『トイレット』(2010)

荻上直子の独特の世界、映像、お話は非常に好きというか、ほとんどなんの抵抗もなく皮膚から染み込んでくるようで好感が持てる。

・しかし、この作品は出だしの10分で「これはなんだか目茶苦茶つまらなそうだな」という予感が走る。

・『かもめ食堂』や『めがね』にあった画面に漂うどきどき感、わくわく感、なにか知れぬ爽やかでありタラ〜っとした空気感がこの映画から感じられない。

・もたっとしたジョークも今回は全然つまらないし、まったくニヤッっとすることもできなかった。

・何から何までなんだこれは・・・という印象しか残らない。

・これは極めてつまらない映画。くだらないというところではないけれど。

・和と洋のトイレの違いに着想して、なにかを語りたかったのかもしれないが、何も伝わらないなぁ、これ。
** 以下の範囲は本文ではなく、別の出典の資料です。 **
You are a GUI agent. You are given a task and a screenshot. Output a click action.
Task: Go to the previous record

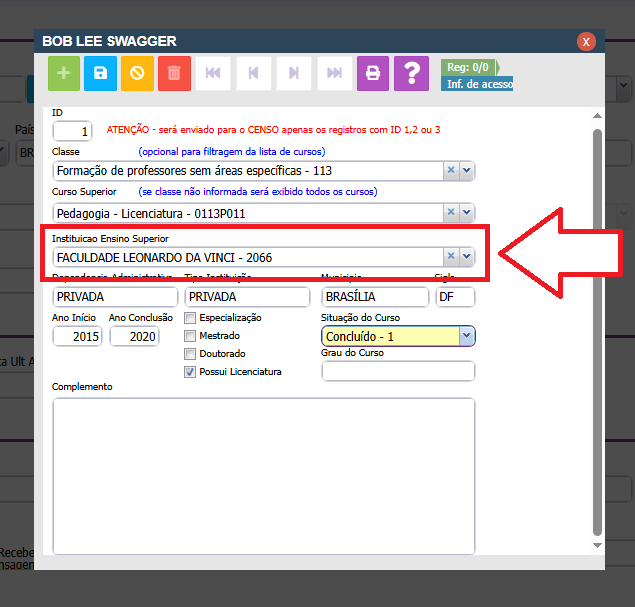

・流石に、本場のフィルムスクールで徹底的にしごかれ鍛えられただけあって画面の質は高い。外国のスタッフを使ったこともあるだろうだ、日本人の監督が撮ると、どうしても日本の空気だとか匂いに近いものが画面に宿ってしまうのだが、この映画は日本人っぽさがほとんどまるでない。

・しかし、カメラやフレーム、光の質がいかに高くても、やはり映画はそもそもが脚本、話。そこがしっかりしていなければやはりどうにもならない。『かもめ食堂』や『めがね』もあってないような話しだったけれど、これは話しを作ろうとしながら話しになっていない。

・『かもめ食堂』や『めがね』で現れていた荻上直子の特異な感覚と空気感が、この映画では却ってマイナスに作用して実に詰まらない映画にまとまってしまったというべき。

・あんな気がつかないようなチョイ役にサチ・パーカーが出ていたとは驚き。